Zwischenruf

Wenns beim Billettlösen pressiert – und ein Bub die Münzen einwerfen darf

Ein Billet zu lösen, ist nicht einfach

Ein Billet zu lösen, ist nicht einfach

Rasch ein Billett lösen, kurz bevor der Zug einfährt – und dann warten müssen, weil ein Mami ihren Bub am Automaten die Münzen einwerfen lässt. Solches hat az-Redaktorin Katja Schlegel erlebt, wie sie in der «Zwischenruf»-Kolumne schildert.

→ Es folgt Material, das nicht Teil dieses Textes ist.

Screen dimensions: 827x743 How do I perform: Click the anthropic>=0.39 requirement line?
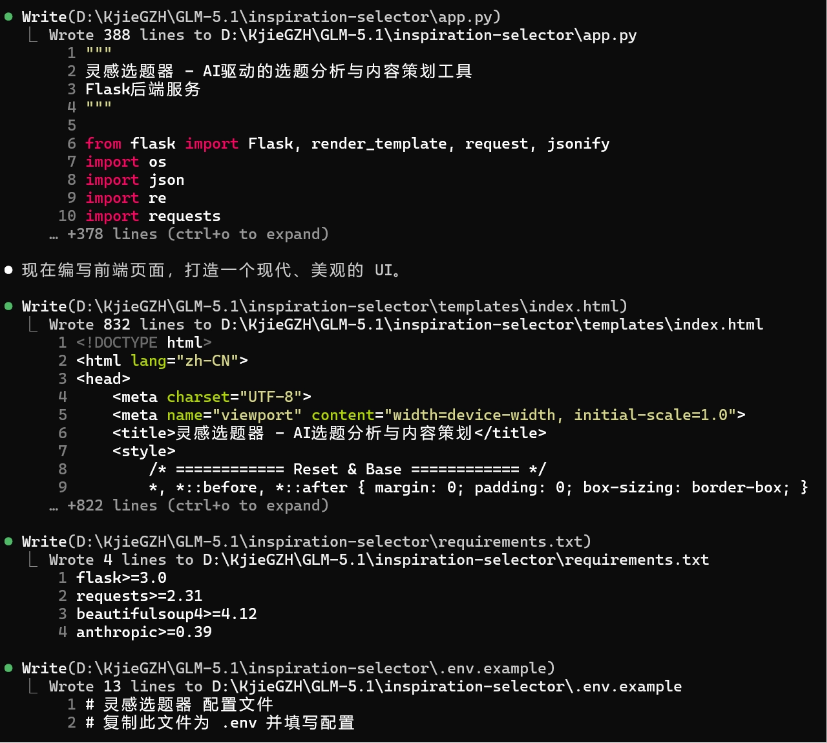tap(144, 632)
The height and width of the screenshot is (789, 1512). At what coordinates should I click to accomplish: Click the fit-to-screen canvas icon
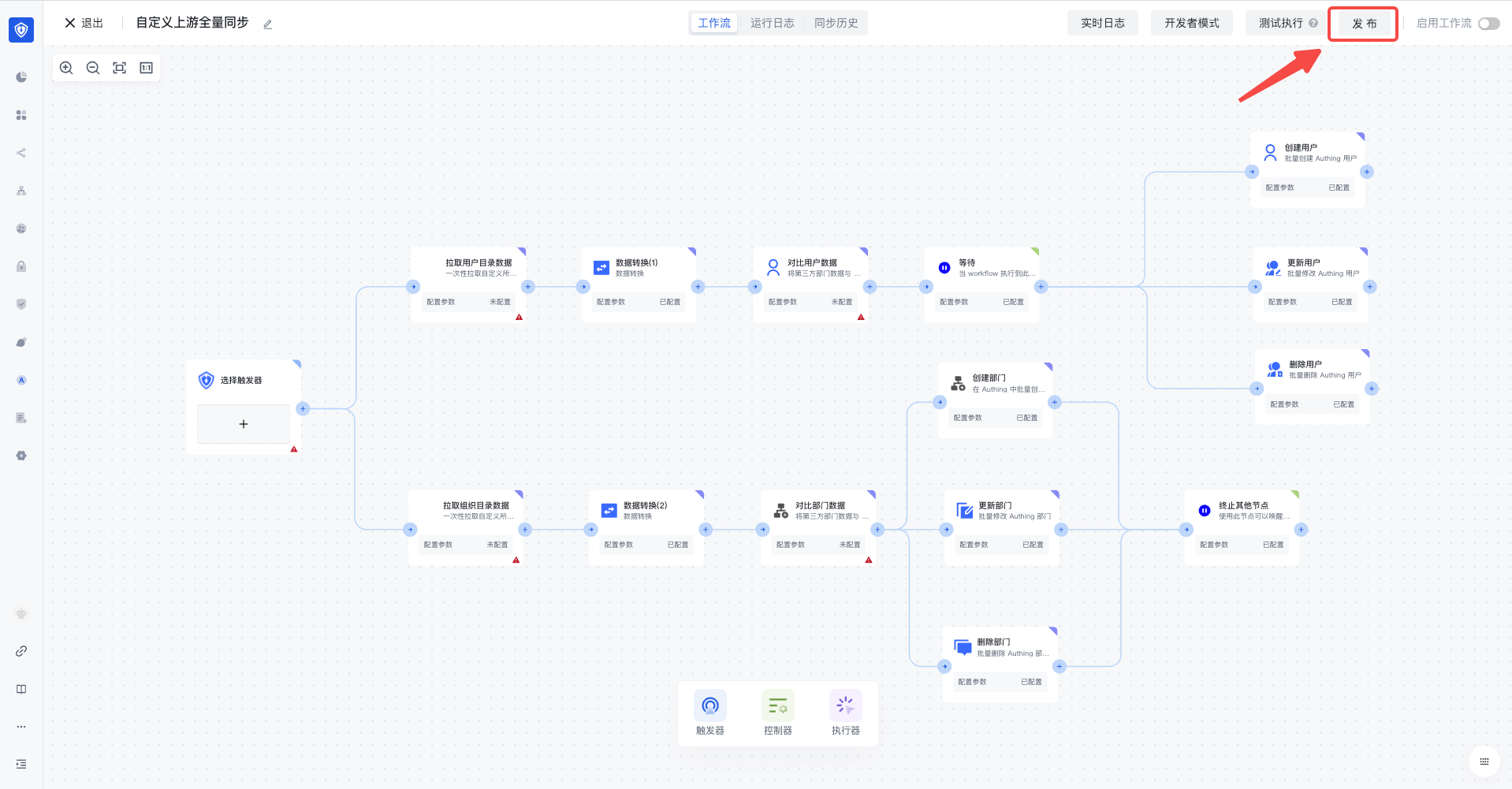click(120, 68)
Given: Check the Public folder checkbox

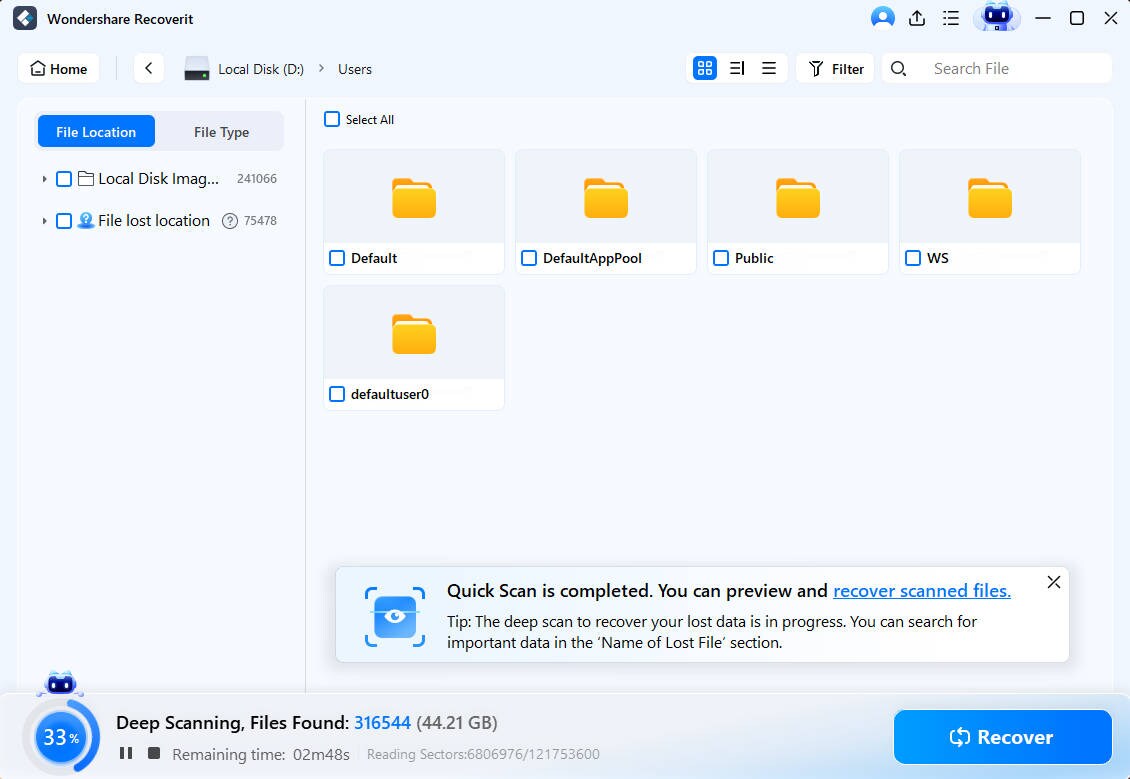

Kürzlich am Bahnhof Aarau. Die Zeit drängt, der Bus hat sich mit Ach und Krach durch das städtische Verkehrsgewühl gemostet. Noch drei Minuten bis der Zug fährt.

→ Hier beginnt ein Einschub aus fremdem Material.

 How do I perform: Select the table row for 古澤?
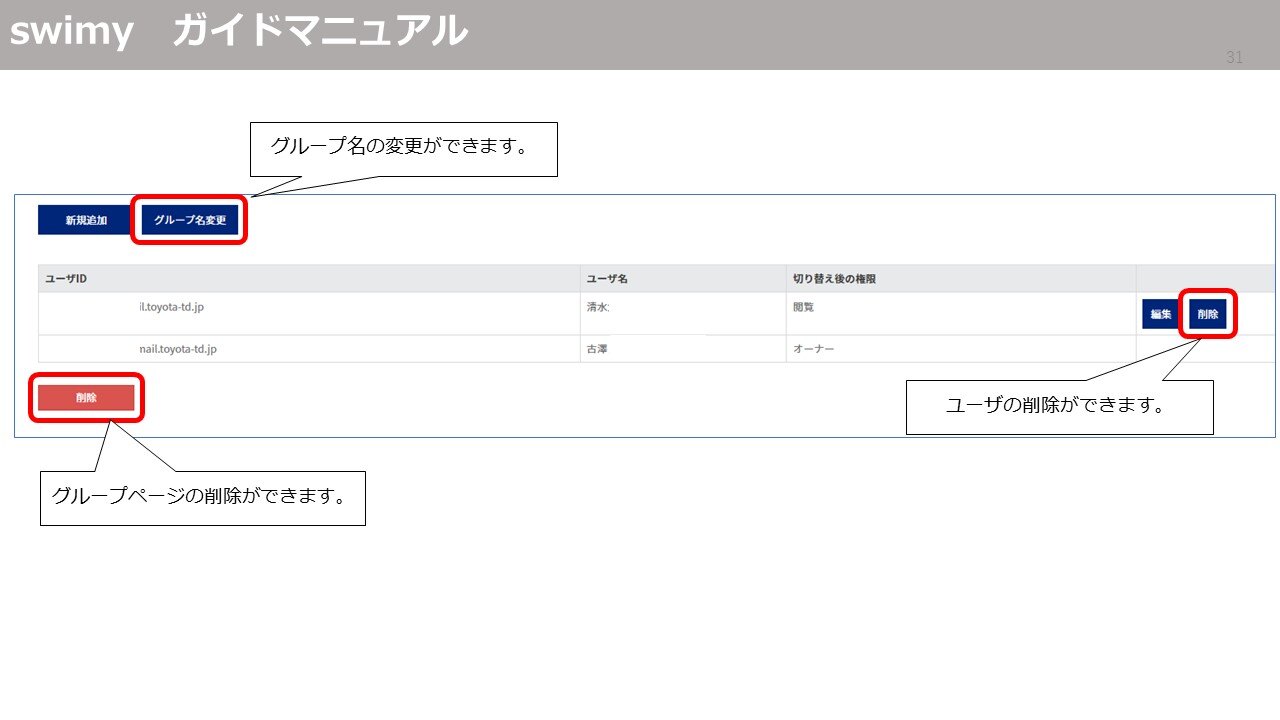(400, 348)
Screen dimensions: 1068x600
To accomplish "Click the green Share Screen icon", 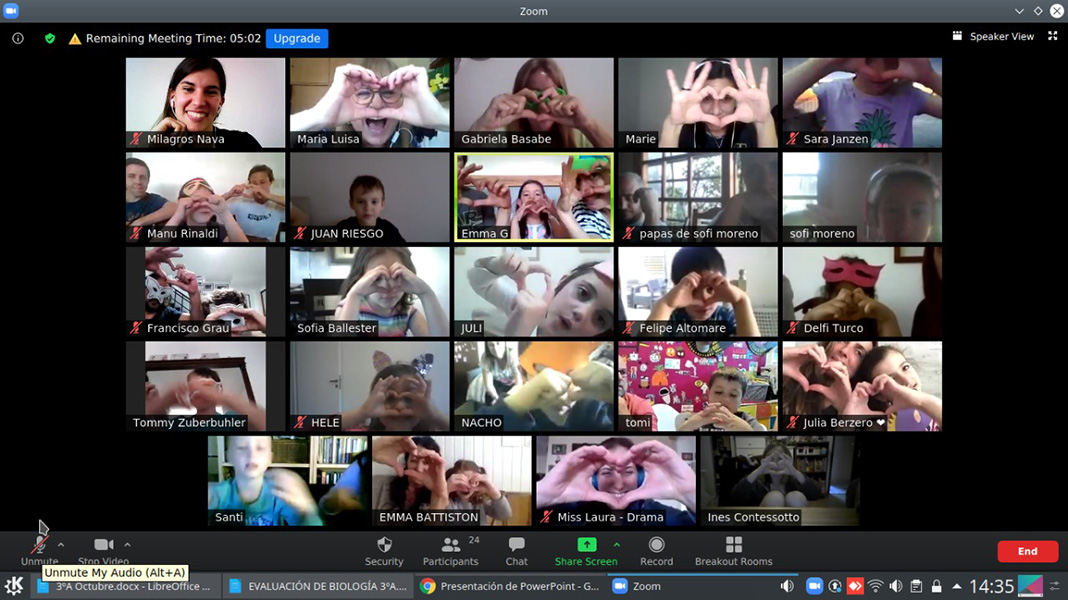I will [586, 545].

Rasch noch ein Billett lösen. Ich entscheide mich für die hintere Unterführung mit nur zwei Automaten, aber weniger Leuten.

Eine schlechte Idee: Der eine Automat ist futsch, am anderen steht eine Mutter mit Bub, vielleicht zwei Jahre alt. Auf Höhe des Münzschlitzes hängt er in ihren Armen, klaubt ihr ein Rappenstück nach dem andern aus der Hand und zwängt es umständlich in den Schlitz.

So herzig und pädagogisch sicher äusserst wertvoll, dieser Umgang mit dem Geld, und erst recht eine prima Übungsanlage für die motorischen Fähigkeiten – würde mein Zug nicht in zwei Minuten und ein paar zerquetschten Sekunden fahren.

Die Mutter guckt mich über die Schulter an und strahlt, feuert ihren Sohn an, «so guet hesch das gmacht». Ich werde nervös.

Er klaubt das nächste Münzstück aus ihrer Hand und lässt es fallen. Die Mutter bückt sich mitsamt Sohn, da fällt ihr die in die Haare hochgeschobene Sonnenbrille vom Kopf. Ich bücke mich danach, vielleicht gehts so etwas schneller.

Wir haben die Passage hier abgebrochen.